## Data for the task
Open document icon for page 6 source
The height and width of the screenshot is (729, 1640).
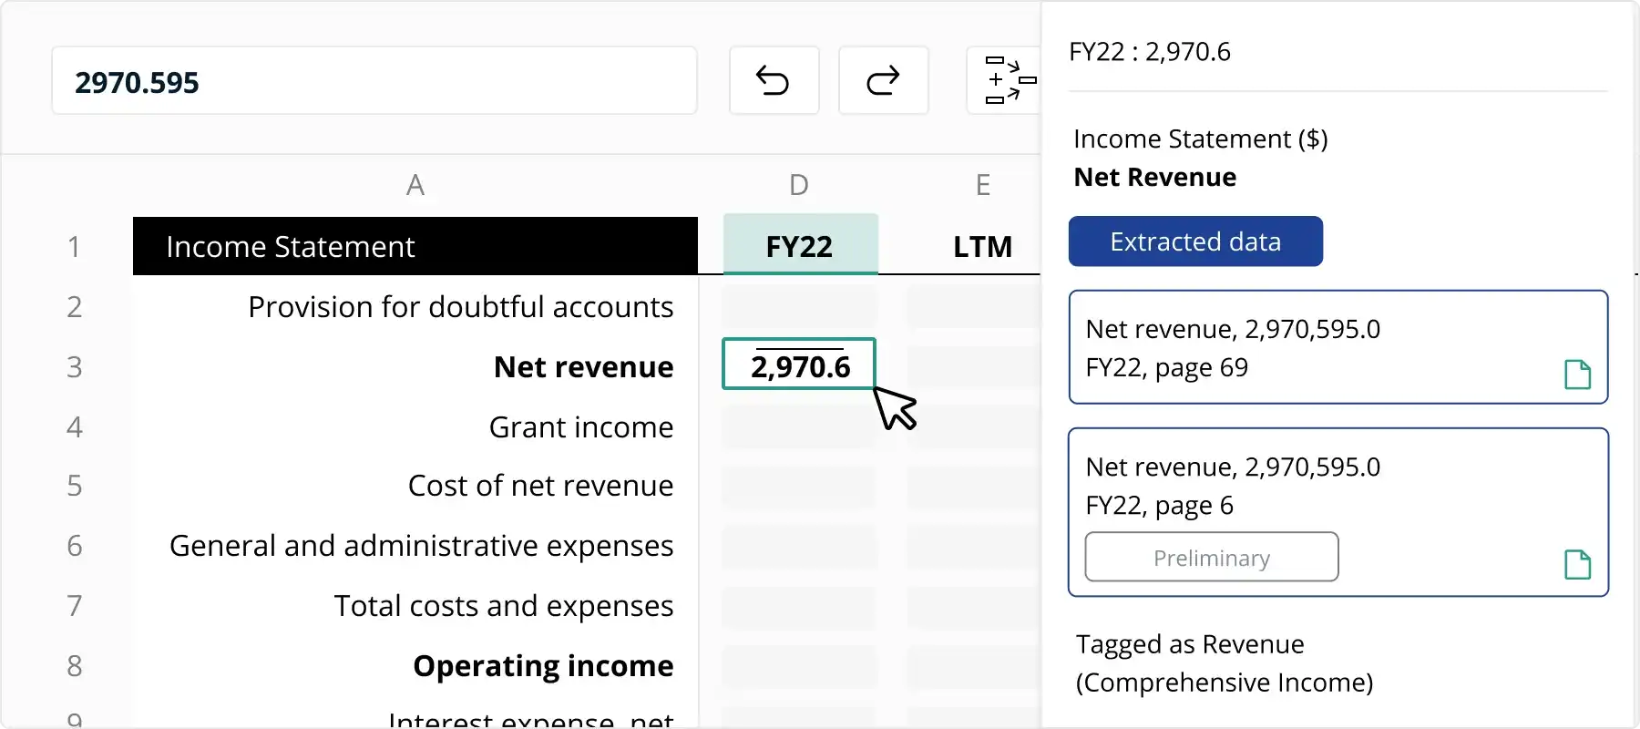point(1577,564)
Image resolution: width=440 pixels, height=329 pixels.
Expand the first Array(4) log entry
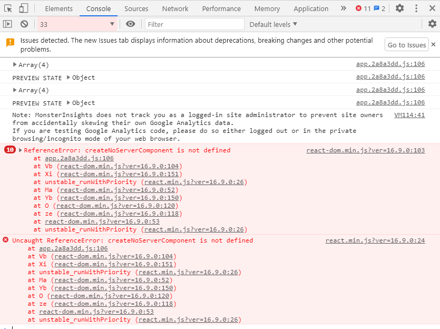click(x=15, y=64)
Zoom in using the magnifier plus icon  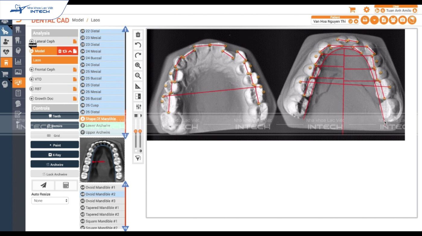(x=138, y=65)
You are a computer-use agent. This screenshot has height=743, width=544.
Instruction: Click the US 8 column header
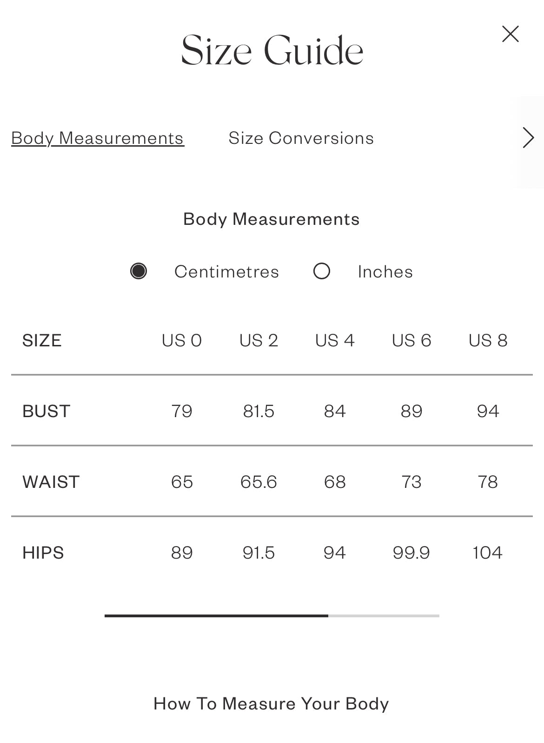(488, 340)
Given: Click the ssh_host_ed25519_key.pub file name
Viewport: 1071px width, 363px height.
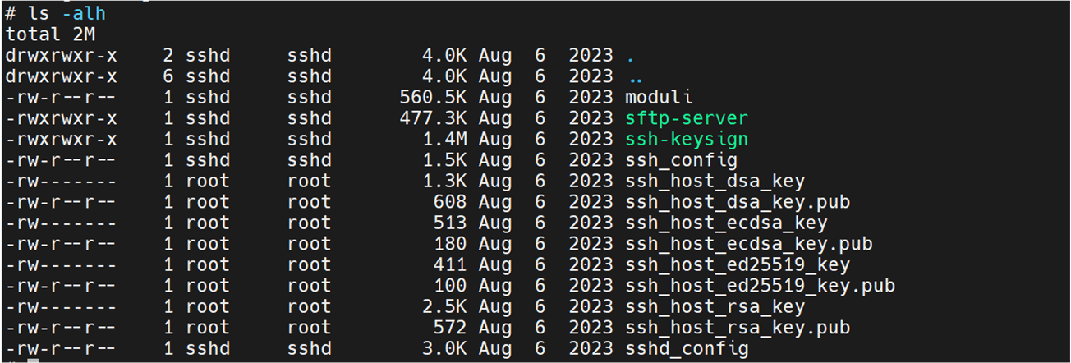Looking at the screenshot, I should (760, 286).
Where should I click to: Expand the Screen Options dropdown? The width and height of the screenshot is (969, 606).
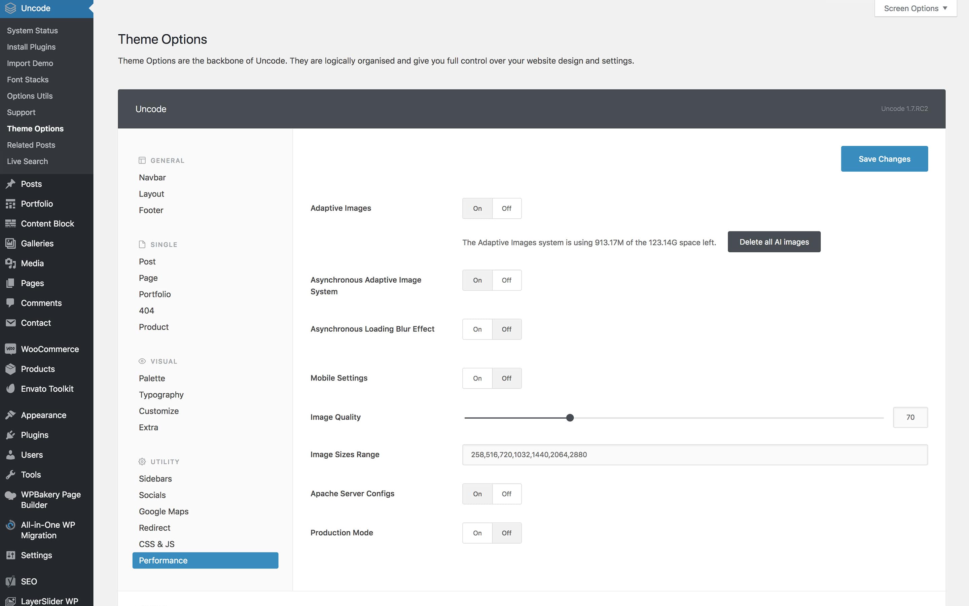click(914, 8)
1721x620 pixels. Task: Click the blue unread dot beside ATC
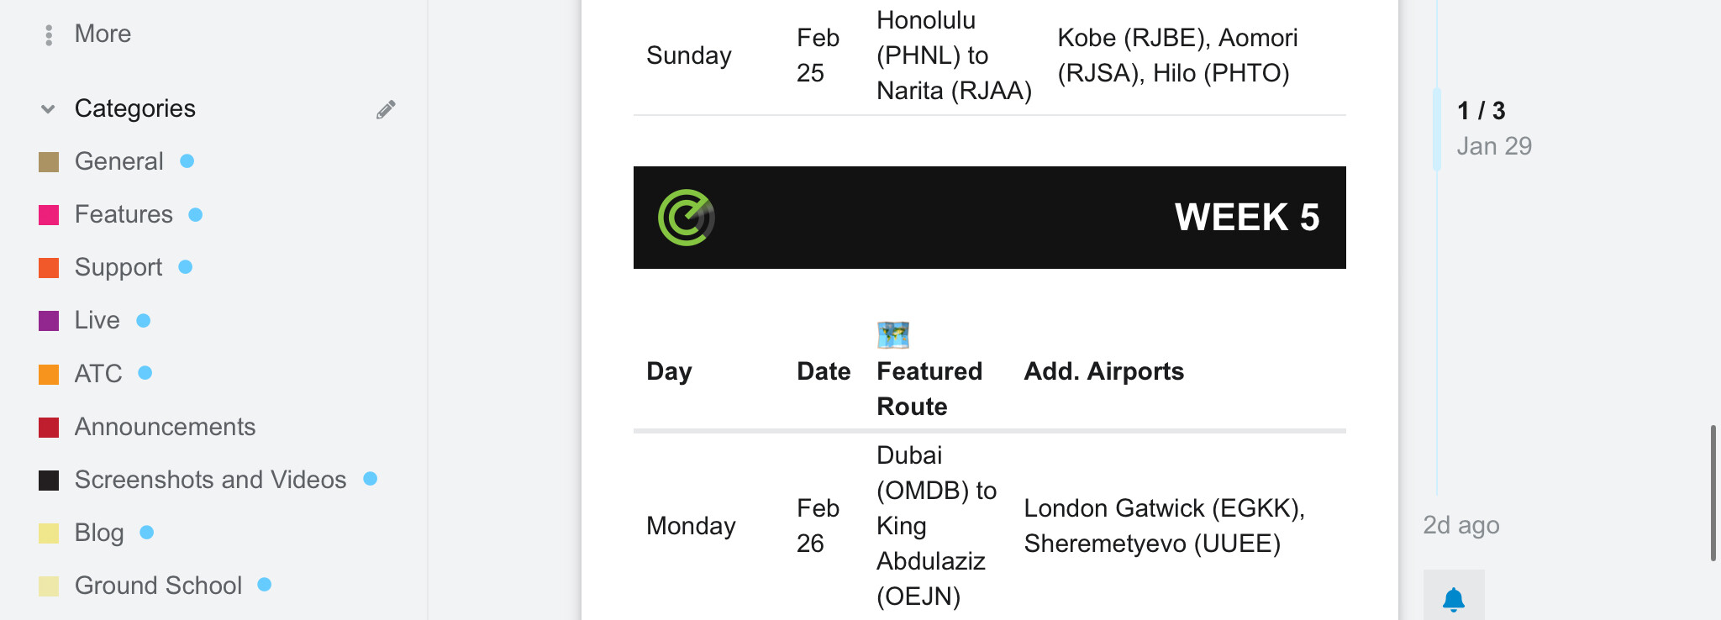145,373
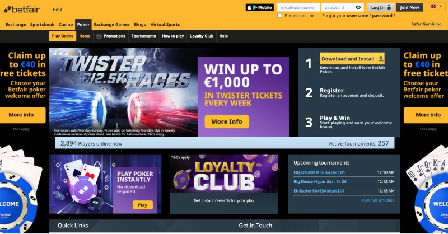Toggle the Remember me checkbox
The image size is (448, 234).
coord(279,16)
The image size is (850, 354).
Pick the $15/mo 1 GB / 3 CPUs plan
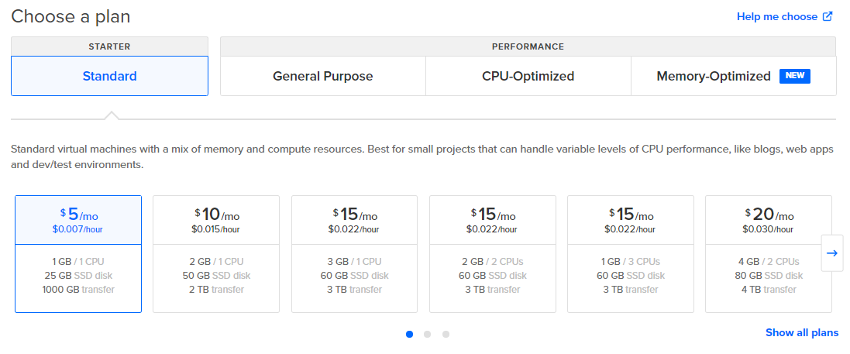[x=631, y=253]
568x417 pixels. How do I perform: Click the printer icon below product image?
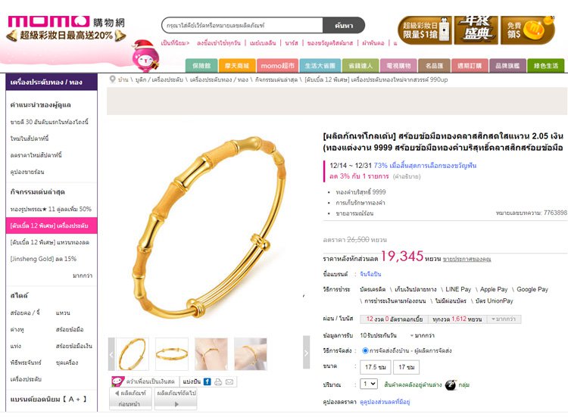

## What to do
Copy out exactly the lines that begin at the line with "Viewport: 1071px width, 363px height." and end at the final line of the entries above. Leave out the pictures.

## Result of the task
Viewport: 1071px width, 363px height.
Looking at the screenshot, I should (760, 286).
Where should I click to: Expand the Screen Options dropdown? The width and height of the screenshot is (969, 606).
click(914, 8)
1721x620 pixels. Task: Click the blue unread dot beside ATC
145,373
Toggle the Remember me checkbox
The image size is (448, 234).
coord(279,16)
The image size is (850, 354).
Pick the $15/mo 1 GB / 3 CPUs plan
[x=631, y=253]
568x417 pixels. How do I perform: Click the printer icon below product image?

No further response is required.